## Your task
Anywhere the string "Open" shows up in the listing below, copy the line it is in.

## Record set
=== Section Start ===

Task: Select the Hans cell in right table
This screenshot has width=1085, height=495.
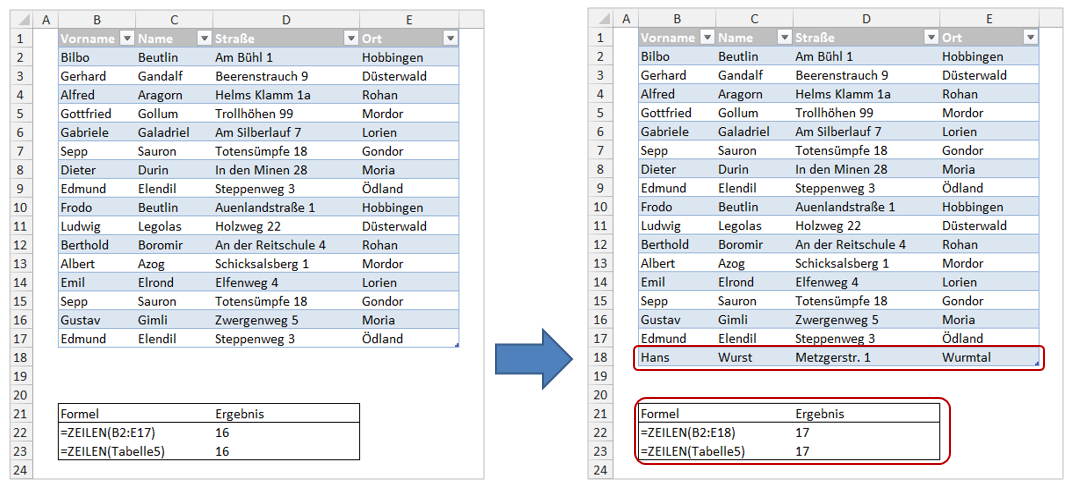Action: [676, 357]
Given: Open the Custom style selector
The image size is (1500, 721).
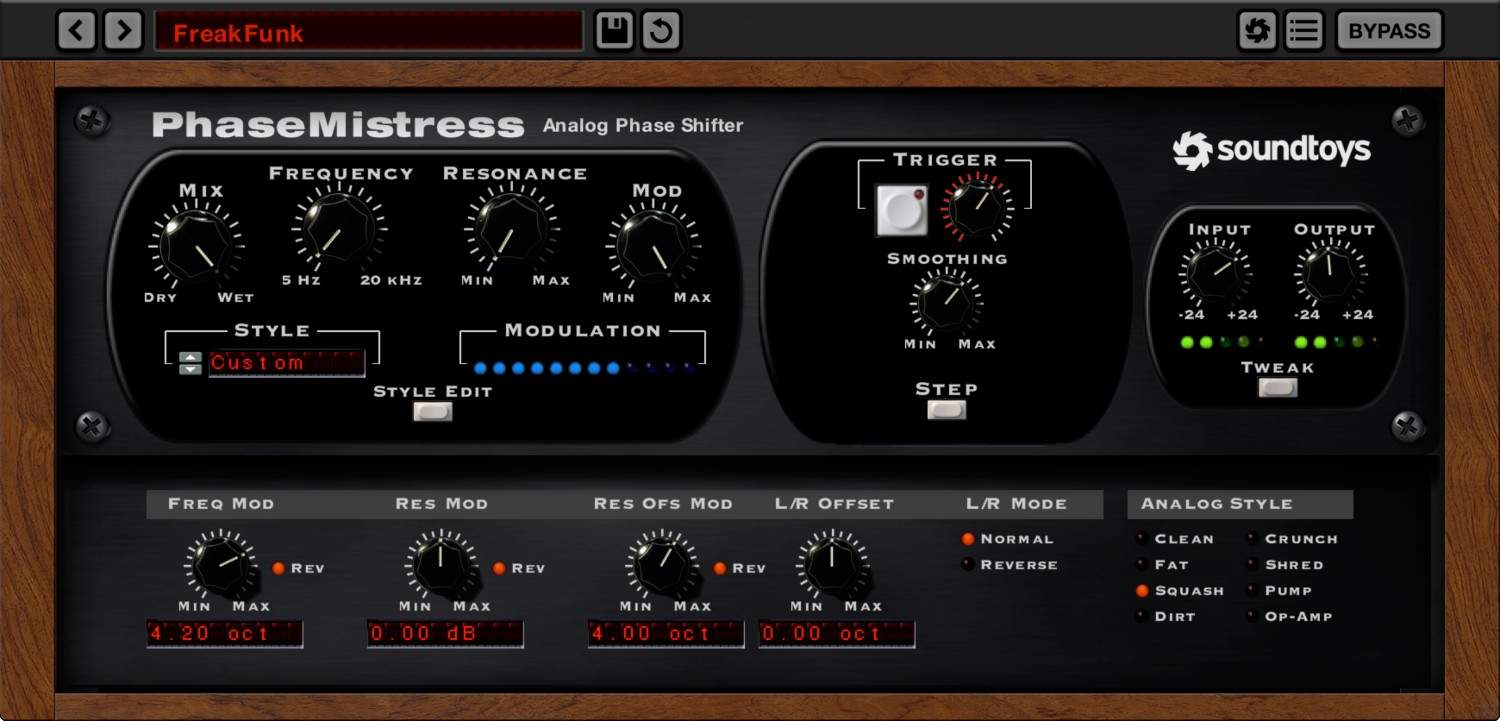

=== Section End ===
=== Section Start ===

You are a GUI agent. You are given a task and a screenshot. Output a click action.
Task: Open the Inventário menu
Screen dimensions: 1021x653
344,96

=== Section End ===

## Task output
Given: Open the Custom style selector
Task: Open the Inventário menu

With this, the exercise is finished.